Building partnerships is a key goal

MVRHS school committee likes the idea of integrating community organizations.


The near-future goals for Martha’s Vineyard Regional High (MVRHS) envision expanding the role of the high school as a community resource, and extending its daily use as a learning and community center in a variety of ways.

Third-year MVRHS Principal Sara Dingledy last Thursday night unveiled a real-world, concrete, four-point plan, enthusiastically received by the MVRHS school committee, that proposes to embed the Adult Continuing Education of Martha’s Vineyard (ACE MV) into the school’s education mission, transform the cafeteria into a community-use and education service, and to cost-share with Martha’s Vineyard Community Services (MVCS) to embed MVCS mental health and substance use counselors in the high school.

In a nutshell, Dingledy’s vision is that “we should focus on the primary scope of work from 7:30 am to 2:15 pm (5 pm for sports), and turn the facility over in the afternoon/evening to serve the over-18 population.”

Committee members seemed particularly responsive to the scope of Dingledy’s proposal. “We have been asking for a plan like this for long time, years before you got here, and we now have it on paper. Thank you,“ Edgartown representative Megan Anderson told Dingledy.

“This [vision] provides real context for things we’ve asked for,” member Robert Lionette said, adding, “The building stays alive and extends its useful life after 2:15 pm [school dismissal time].”

The MVRHS vision plan is an annual event, and the 2018–19 plan was encapsulated on a 1½-page document with the four overall goals, a plan to achieve each goal, and where possible, a sense of budget implications.

Goal 1: To “build a joyful and responsive community” for the student body, “where they learn skills and generate optimism in their future and commitment to their school, Island, and global community.” Insourcing the cafeteria, including ideas for catering and a food truck, and event-building around Nantucket football week, homecoming, and coffeehouses are examples.

Dingledy’s plan to extend school life beyond student dismissal time includes insourcing cafeteria services now provided by for-profit vendor Chartwells Food Service, and drew some cautionary comments, given the school outsourced food service about eight years ago after experiencing significant losses. For example, Chuck Hodgkinson, West Tisbury finance committee member, who attended the meeting, said, “If you want to get into the food service business, you have to know why you got out of it.” He suggested that Island food service companies might find it beneficial to underwrite cost in order to provide winter jobs for important summer employees.

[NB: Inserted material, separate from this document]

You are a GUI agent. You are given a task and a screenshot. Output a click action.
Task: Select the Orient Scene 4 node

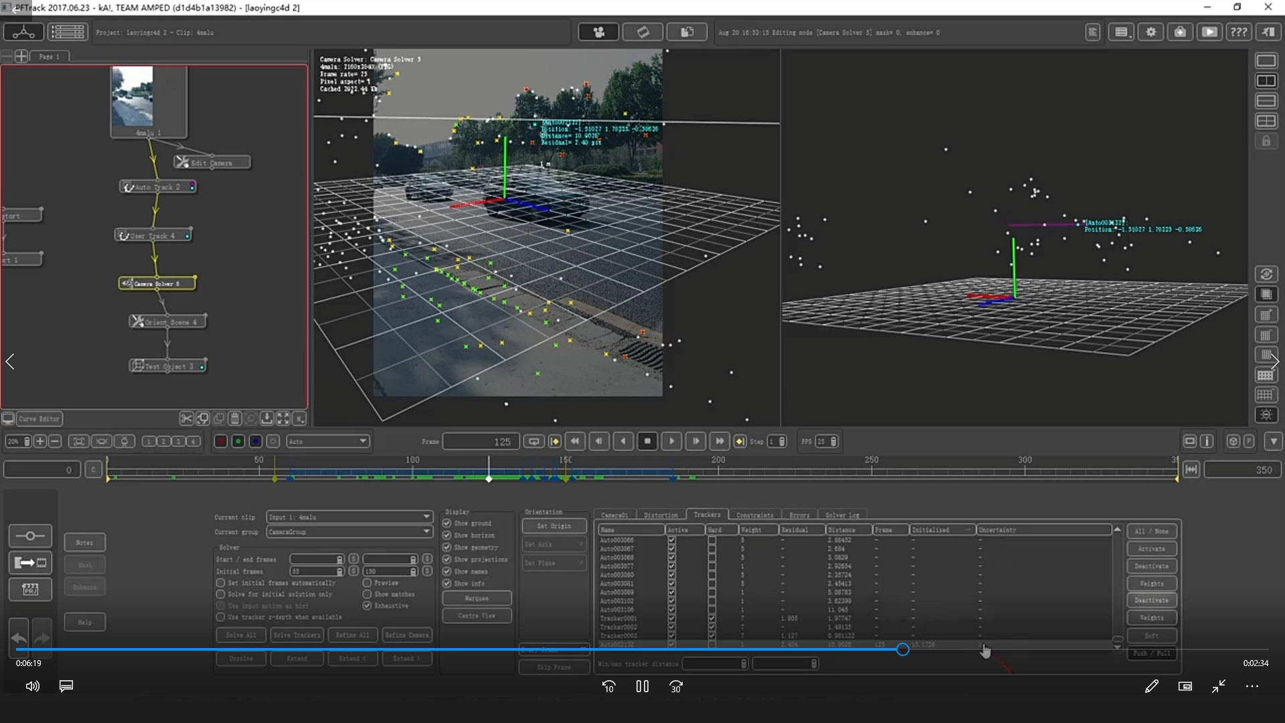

Goal 2: Strengthen post-secondary options for all students. Ideas include offering “more vocational and transitional training for students with disabilities, alternative day options for students who work,” and using the high school as an employment model for students with disabilities and “serv[ing] as an employer for a set number of students.”

Goal 3: Continue education and career exploration after high school. This idea promoted a more robust Career Technical Education program, imbedding ACE MV educators in an ACE MV/MVRHS partnership, and partnering with disabilities services.

Goal 4: To provide a “facility that engenders pride and serves as a community hub.” Dingledy envisions renovating or building a high school that serves as a community hub, creating “rich partnerships” with groups and organizations that already use the school.

The tenor of the discussion had a “what if we …” quality in the context of making the high school a larger community destination involving public-private and private-private partnerships. Dingledy and members noted, for example, that partnerships with with ACE MV and MVCS, and operating a nonprofit cafeteria created opportunities for state and federal grants and would facilitate private fundraising as a result of increased use of the high school for community events and extended use of the building by ACE MV to offer associate’s degrees, certifications, and training for the 18-24 age cohort, and for MVRHS students choosing to remain on-Island after graduation.

Mark Friedman, MVRHS finance director, provided a first-draft look at apples-to-apples comparison of 2018–19 contractually obligated payroll and some expenses with 2017–18 spending. His numbers predicted less than one-half of 1 percent (0.40 percent) increase before 2018–19 planning begins.

The committee will dig into the potential to embed ACE MV into the curriculum within the next month. The next MVRHS board meeting is scheduled for Sept. 20 at 4:30 pm in the MVRHS library meeting room.